That very same port is the only place that Navdy’s HUD can draw power and other information it needs from the car. That meant using it in my work car was out. I moved it over to my wife’s car, and my weekend ride, a 2013 Nissan Juke, and all worked without issue.
Getting the Navdy setup in the Juke was a bit challenging for me. The car has a unique dash and the short mount was too short, the medium mount was slightly too short for me, and the tall mount was entirely too tall for me. It could well just be that my favored driving position, which is very upright and close to the wheel, doesn’t lend itself well to the mounts in that car. I didn’t have that issue when I had it in my work car, a 2014 Chevy Sonic. The low mount was perfect in that car.
I went with the medium mount in the Juke, and didn’t have any issues with vibration when driving, even on the potholed Colorado streets and highways. I love the way the maps are more in your line of sight with the Navdy rather than to my left or right like they are with my normal GPS device. I also like the brightness of the Navdy screen. It was easy to see no matter the sunlight outside. This is a big deal with all the bright, direct sunlight that Colorado has year round.
The Navdy system relies on your mobile phone for connectivity, but it stores internal maps provided by Google. This is a very big deal if you plan to navigate in areas where cellular coverage is spotty. For instance, I live right outside of Colorado Springs, Colorado and if you drive 5 miles into the foothills, any hope of cellular coverage is gone. With its internal maps, I can keep going without any issues. I also like that since the Navdy connects to my OBD port, it knows when I need fuel, and will route me to nearby gas stations, without stopping routing for other trips you have underway. I also love the fact that the app that provides the maps is updated for free for life, unlike car and GPS manufacturers who like to charge for map updates.

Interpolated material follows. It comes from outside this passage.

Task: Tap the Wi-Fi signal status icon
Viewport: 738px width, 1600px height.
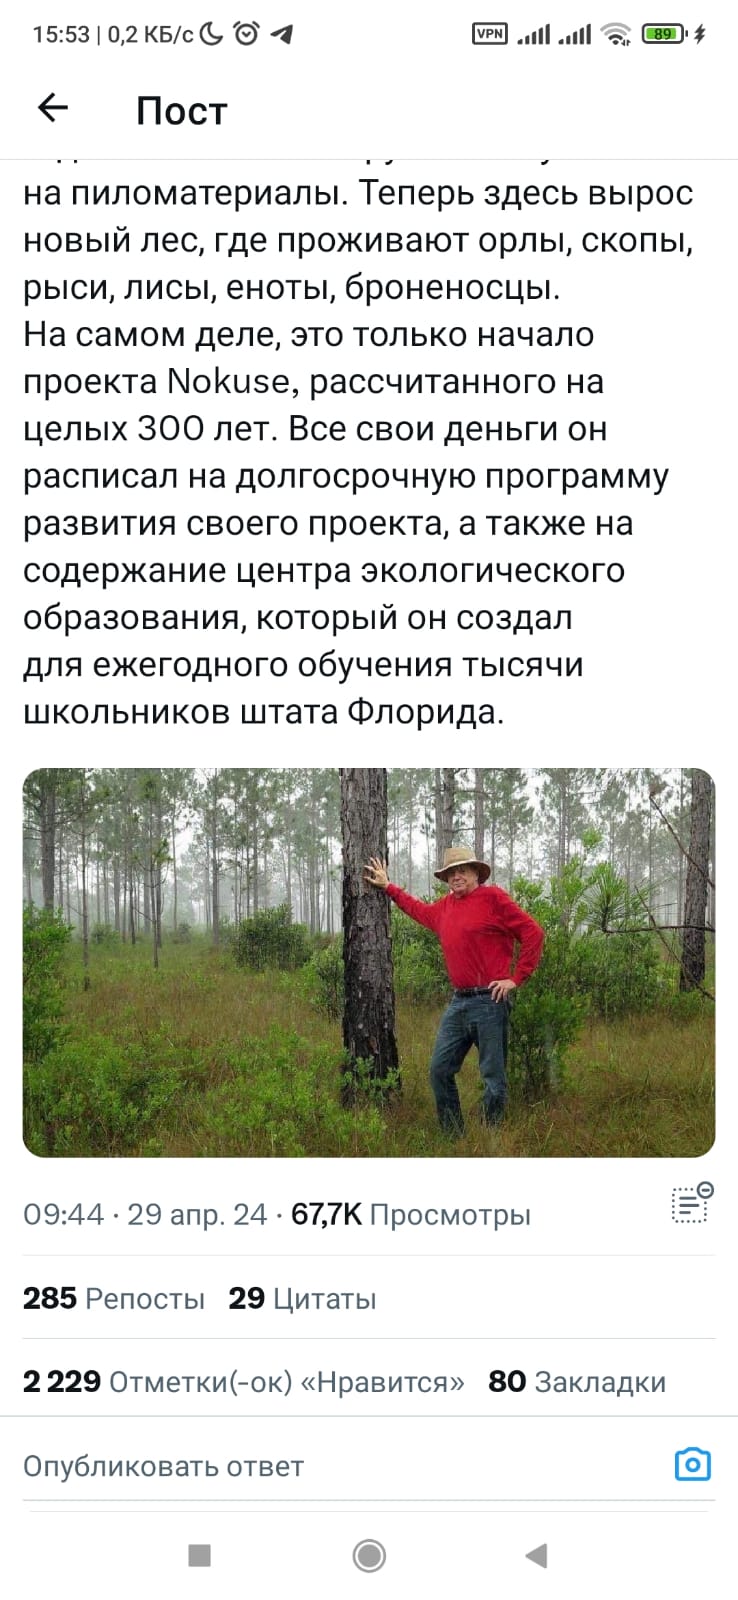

In addition to directions, the Navdy app can also display text messages and notifications, as well as work as a heads-up speedometer. It’s controlled using simple hand gestures, which are easy to use and work well the first time, so you aren’t in your car waving like an idiot at drivers around you. I like that you can control your music directly from the Navdy device, as well as answer and end phone calls all with gestures. That means you don’t need to move your eyes of the road. Navigating menus on the Navdy is very easy thanks to a handy little rotary dial that attaches to the bottom of your steering wheel. The dial is dead simple, and doesn’t get in the way during normal driving.
I did have a couple of issues in use with the Navdy. The biggest was audio, with the audio for turn-by-turn directions coming from the phone’s tiny speaker it was impossible in my noisy car to hear the directions if the radio was on. I’m assuming this wouldn’t be an issue if you’re listening to media via Bluetooth or an AUX jack on your car’s stereo, but that won’t work if you’re listening to the radio like I like to do.
I often drive with earbuds in my ears and listen to audio books. That was out of the question with my phones meager volume for turn by turn directions. I’ll admit to using a cheap, basic phone that has crappy audio. If you are using a better phone, this might not be an issue at all.
The biggest issue for me that kept me from using the Navdy as I wanted was the GPS dongle that my company required me to keep in my OBD-II port. I won’t be the only person that runs into that issue. We had a dongle in that port from our car insurance company in the Juke, so I had to temporarily pull that out. I would love to see Navdy integrate an OBD-II dongle on the Navdy that has passthrough for connecting a second dongle. I used to have a ECU programmer that had a passthrough connector and that would be perfect with the Navdy.
All in all, I really loved the Navdy device and found it much better than my Garmin I use on a normal basis. The Navdy is cool, easy to install, and will get you where you are going. Just be sure your OBD-II port is free and can listen to your phone’s audio via your car stereo, and you will love it too. The Navdy retails for $499(USD), and is available now.